Directors to Docubase
Myriad is about animal migration in the Anthropocene.
It follows the migratory journey of three animals, its main protagonists – The Bald Ibis, the Arctic Fox, and the Green Sea Turtle – making their way around the globe. Crafting a highly artistic and poetic virtual reality (VR) experience based on scientific migratory data, the project invites visitors to experience our world as an interdependent system.
From global to elemental, Myriad includes the science of interconnectedness into an impressive artistic concept by creating a world out of carbon. Flexible and abundant, carbon is an element that forms the basis of all life on earth. Myriad’s visual concept uses this building block as a narrative and aesthetic link between individual components and global networks to show how all life on earth is part of an endlessly connected cycle.
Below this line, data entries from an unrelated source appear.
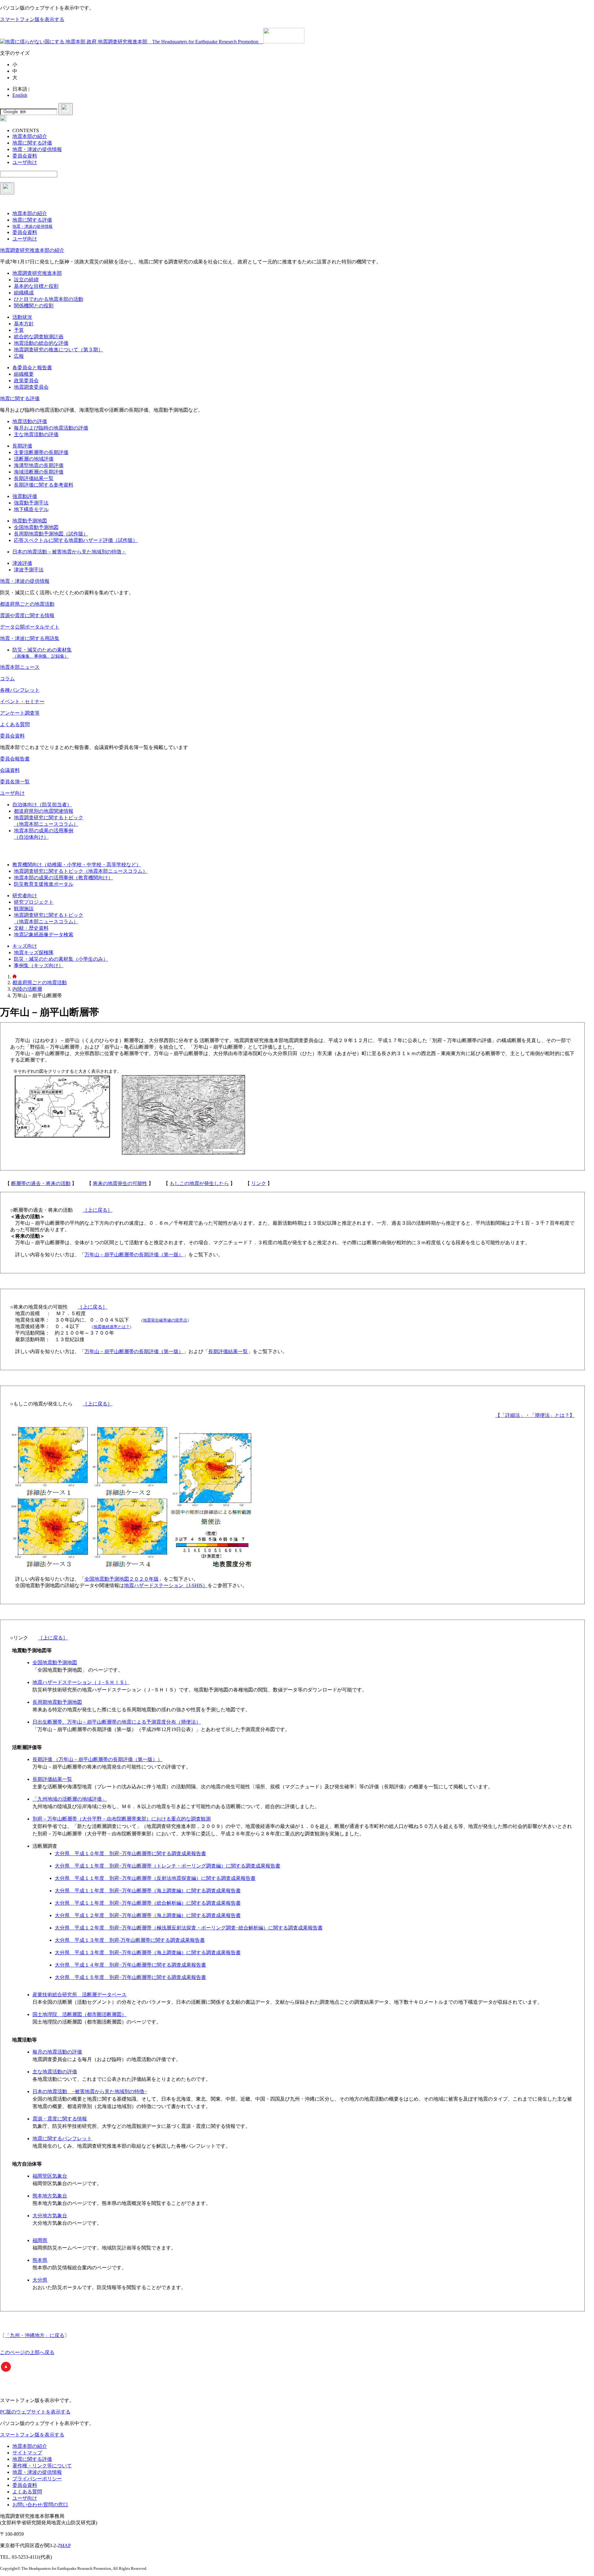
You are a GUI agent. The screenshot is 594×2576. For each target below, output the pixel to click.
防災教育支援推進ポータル (43, 884)
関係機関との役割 (34, 305)
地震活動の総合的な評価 (41, 343)
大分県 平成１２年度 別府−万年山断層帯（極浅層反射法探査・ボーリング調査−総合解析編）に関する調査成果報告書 (189, 1927)
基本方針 (24, 323)
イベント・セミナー (22, 701)
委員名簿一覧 (15, 781)
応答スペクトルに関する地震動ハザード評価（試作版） (76, 540)
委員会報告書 (15, 758)
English (19, 95)
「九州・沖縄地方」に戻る (34, 2335)
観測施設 (24, 908)
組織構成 (24, 292)
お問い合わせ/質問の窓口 (40, 2504)
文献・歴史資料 (31, 928)
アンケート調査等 (20, 713)
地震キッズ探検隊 (34, 952)
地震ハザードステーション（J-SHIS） (166, 1585)
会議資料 (10, 770)
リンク (258, 1183)
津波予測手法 (29, 569)
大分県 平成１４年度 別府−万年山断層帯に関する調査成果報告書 (130, 1965)
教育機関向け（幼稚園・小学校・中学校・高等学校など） (76, 864)
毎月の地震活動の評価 (57, 2051)
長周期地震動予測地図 (57, 1702)
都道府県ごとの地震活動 (27, 604)
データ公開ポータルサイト (29, 627)
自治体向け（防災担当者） (42, 804)
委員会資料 (12, 735)
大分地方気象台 (49, 2215)
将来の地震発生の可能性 (120, 1183)
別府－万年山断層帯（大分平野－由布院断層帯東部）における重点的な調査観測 (121, 1818)
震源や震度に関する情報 (27, 615)
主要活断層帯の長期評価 (41, 452)
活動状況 (22, 317)
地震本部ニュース (20, 667)
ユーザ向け (12, 793)
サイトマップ (27, 2452)
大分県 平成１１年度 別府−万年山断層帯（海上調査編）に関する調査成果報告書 (148, 1890)
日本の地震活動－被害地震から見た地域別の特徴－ (69, 551)
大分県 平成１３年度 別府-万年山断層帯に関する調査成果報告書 (130, 1940)
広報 (19, 356)
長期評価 (22, 445)
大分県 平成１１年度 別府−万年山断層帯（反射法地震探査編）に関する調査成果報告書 (155, 1878)
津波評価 (22, 563)
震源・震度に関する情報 (59, 2118)
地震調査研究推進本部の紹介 (32, 250)
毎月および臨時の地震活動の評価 (51, 428)
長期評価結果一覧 (34, 478)
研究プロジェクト (34, 902)
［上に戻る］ (97, 1210)
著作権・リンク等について (42, 2465)
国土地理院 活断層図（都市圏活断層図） (79, 2014)
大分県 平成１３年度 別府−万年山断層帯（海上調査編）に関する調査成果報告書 (148, 1952)
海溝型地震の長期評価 (38, 465)
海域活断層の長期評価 (38, 471)
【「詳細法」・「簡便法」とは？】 (535, 1415)
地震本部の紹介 (29, 2446)
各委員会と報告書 (32, 367)
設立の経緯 (26, 279)
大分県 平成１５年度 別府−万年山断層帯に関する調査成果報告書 (130, 1977)
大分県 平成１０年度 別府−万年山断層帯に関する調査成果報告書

Carbon forms the main creational and artistic element across all of Myriad’s formats, generating atmospheres and landscapes, transporting movement, and reconfiguring interaction in a constantly changing, living cosmos. Analog charcoal drawings, produced in the studio, are integrated into the digital virtual reality environment and combined with carbon particle systems to form the world of Myriad. While accompanying the journeys of the migrating animals, the interactive format enables the viewer to get up and close to the animals and experience the world as a living networked system.
The VR experience, by Interactive Media Foundation and Filmtank in co-creation with Miiqo Studios and Artificial Rome, is part of a larger cross-media project at the intersection of art, science, and storytelling. Myriad has been created in close scientific collaboration with the Max Planck Institute of Animal Behaviour and the Natural History Museum in Berlin.